The steel reactor baseplate with a total weight of 165 tons has been installed. The workers have also loaded into the reactor shaft the first part of the reactor vessel – the lower tier of the containment.

The containment structure is the outer part of the reactor vessel. It provides retention of heat-insulating concrete, forming an additional localizing barrier of protection, which surrounds the boundary of the coolant circuit. On its surface, the temperature should not exceed 60 degrees Celsius, and the radiation background is equal to the natural background.

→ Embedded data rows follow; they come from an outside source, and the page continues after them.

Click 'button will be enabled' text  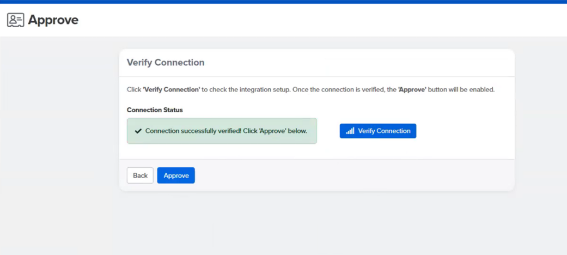(461, 89)
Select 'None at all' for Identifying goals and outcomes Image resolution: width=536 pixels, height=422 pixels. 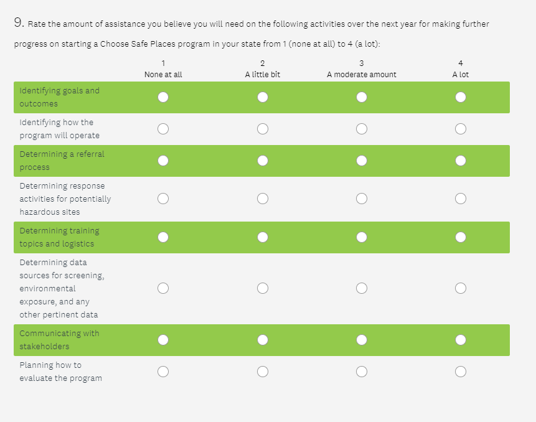tap(163, 97)
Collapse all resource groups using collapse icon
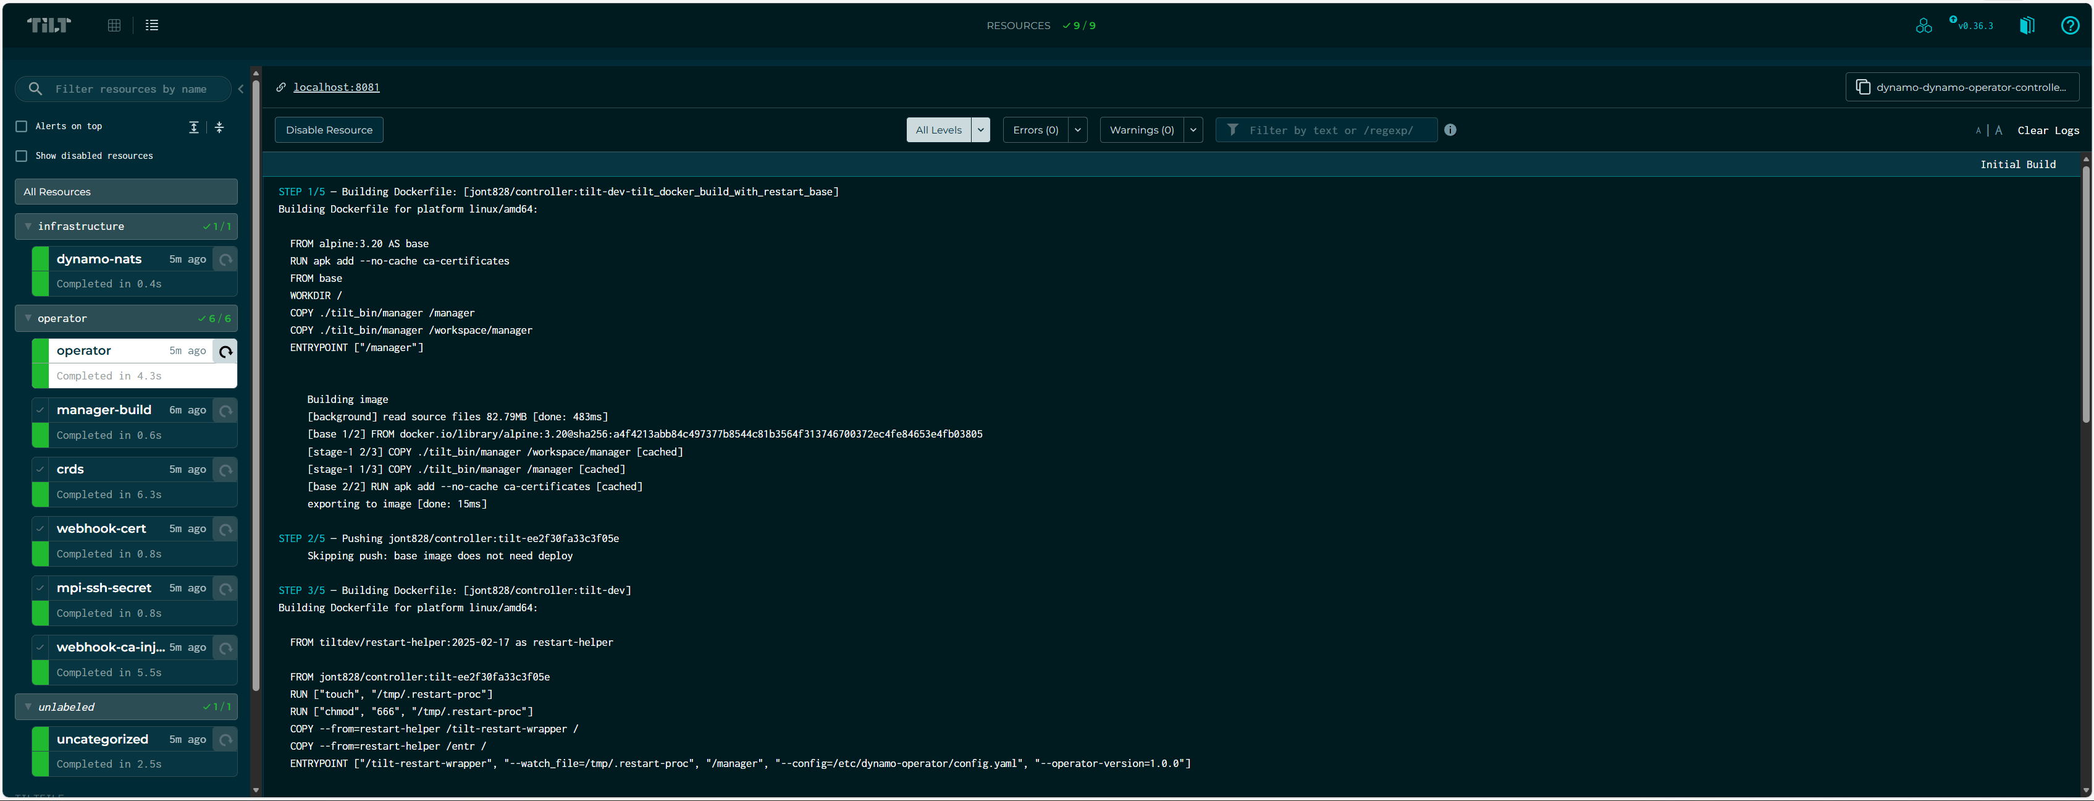The height and width of the screenshot is (801, 2094). 219,128
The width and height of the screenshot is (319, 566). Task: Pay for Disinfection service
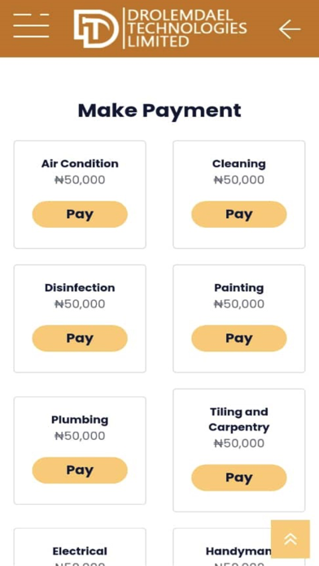80,338
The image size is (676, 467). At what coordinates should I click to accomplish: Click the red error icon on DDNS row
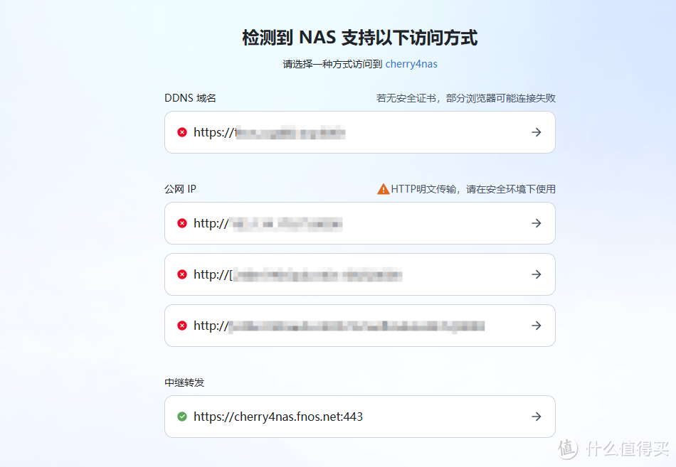pyautogui.click(x=182, y=132)
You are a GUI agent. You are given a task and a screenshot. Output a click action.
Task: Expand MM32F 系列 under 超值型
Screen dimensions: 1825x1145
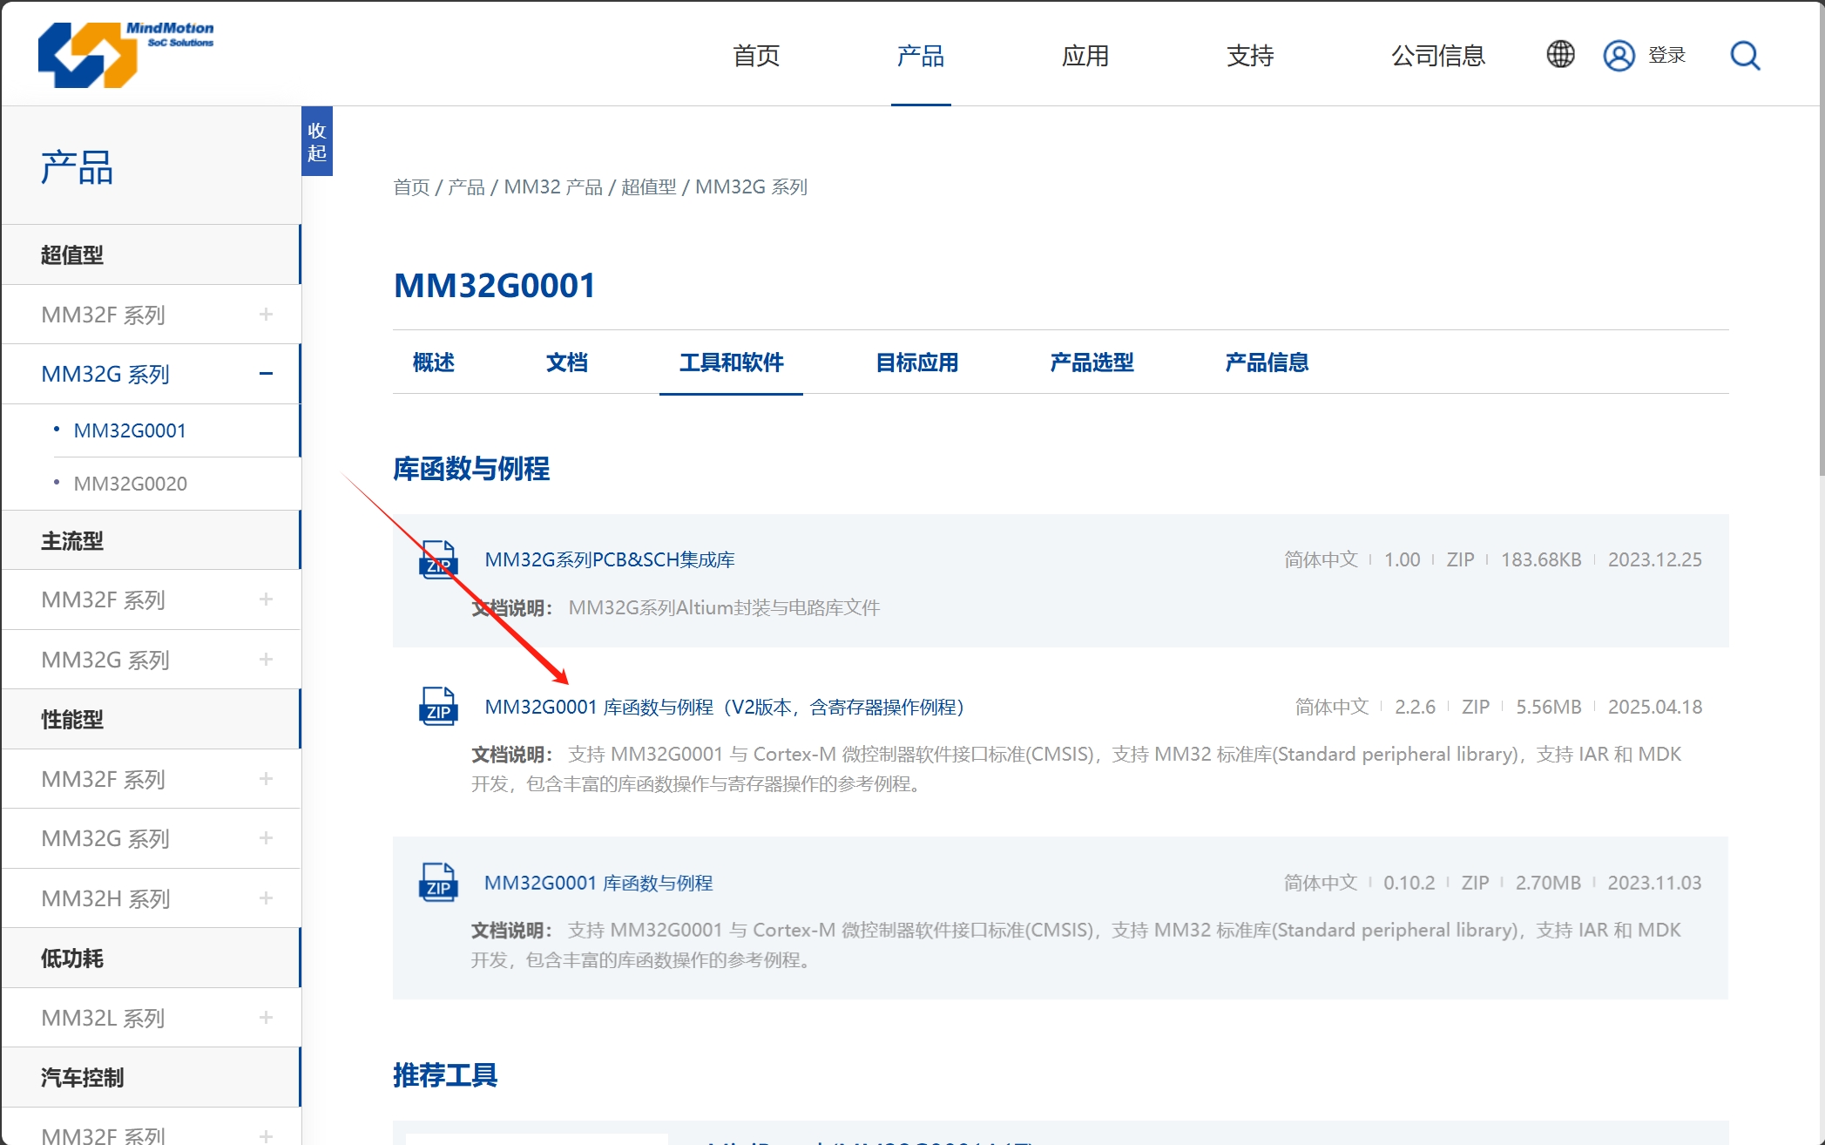266,315
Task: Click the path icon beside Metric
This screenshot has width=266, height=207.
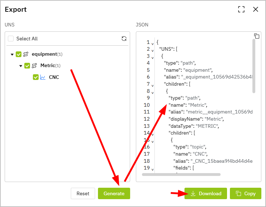Action: (x=34, y=66)
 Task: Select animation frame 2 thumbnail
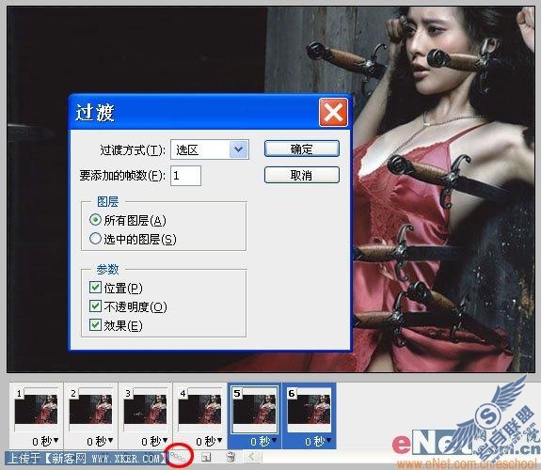point(90,410)
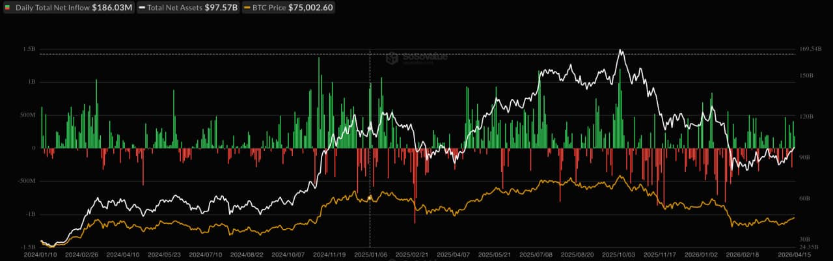Click the 2025/01/06 date on the x-axis

pyautogui.click(x=370, y=256)
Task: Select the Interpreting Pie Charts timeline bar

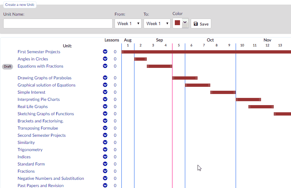Action: click(248, 100)
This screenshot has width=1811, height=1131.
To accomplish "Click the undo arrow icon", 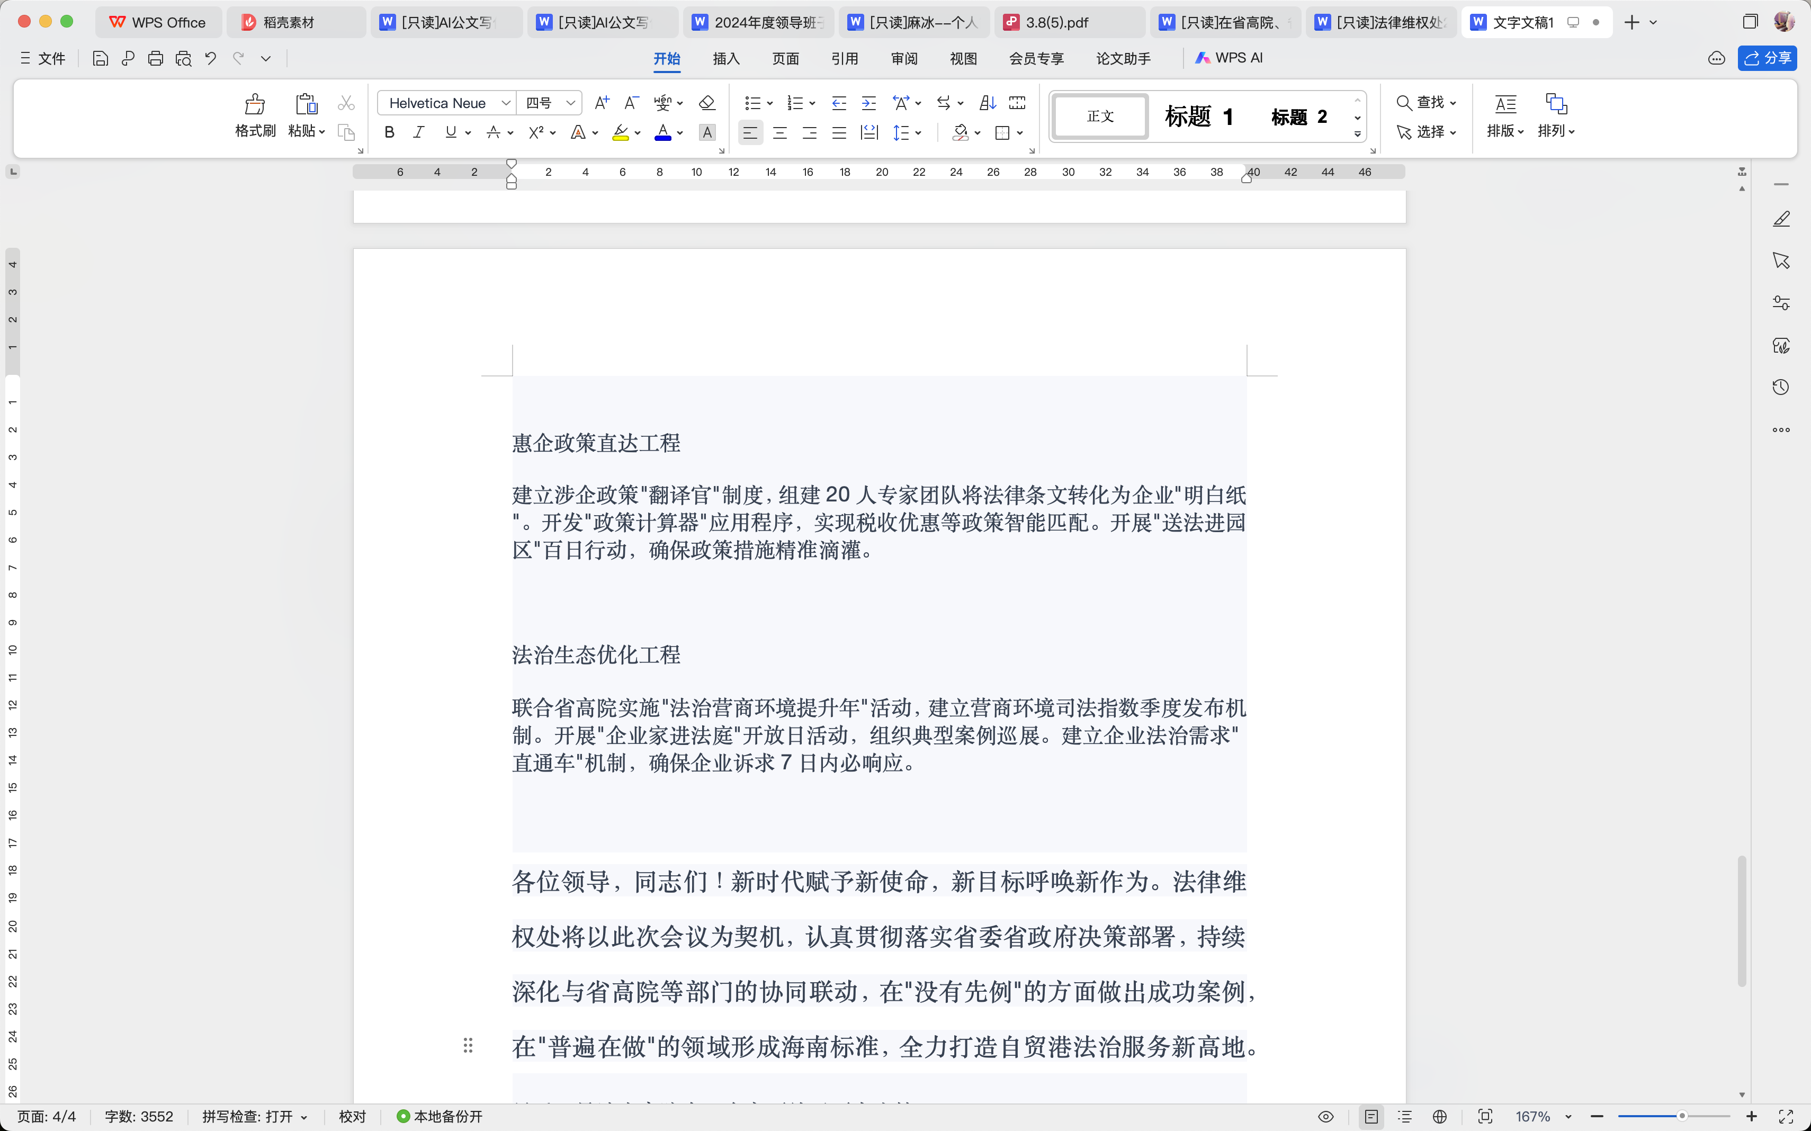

A 300 MW NPP powered by the lead-cooled BREST-OD-300 fast reactor, based on the principles of “natural safety”, is the key element of the Pilot demonstration energy complex, which is under construction on the site of the Siberian Chemical Combine in Seversk, an enterprise of TVEL Fuel Company of Rosatom. The PDEC facilities are developed under Rosatom’s strategic “Proryv” project (“the Breakthrough”). In addition to the power unit, it also includes facilities for the on-site closed nuclear fuel cycle – a unit for the fabrication of uranium-plutonium nitride fuel, as well as a unit for reprocessing of irradiated fuel.

“We have started installation of the world’s first lead-cooled fast reactor, the fourth-generation reactor BREST-OD-300. Unlike traditional light-water VVER thermal reactors, BREST has an integral layout. Its vessel is not an all-metal structure like the VVER, but a metal-concrete structure with metal cavities to accommodate the primary circuit equipment. The space between the cavities should be gradually filled with concrete filler during construction. In addition, the BREST vessel is larger in size, it can be delivered only in parts, and the final assembly is possible only at the PDEC construction site,” commented Vadim Lemekhov, Chief Designer of the BREST-OD-300 reactor unit and General Designer of the “Breakthrough” project team.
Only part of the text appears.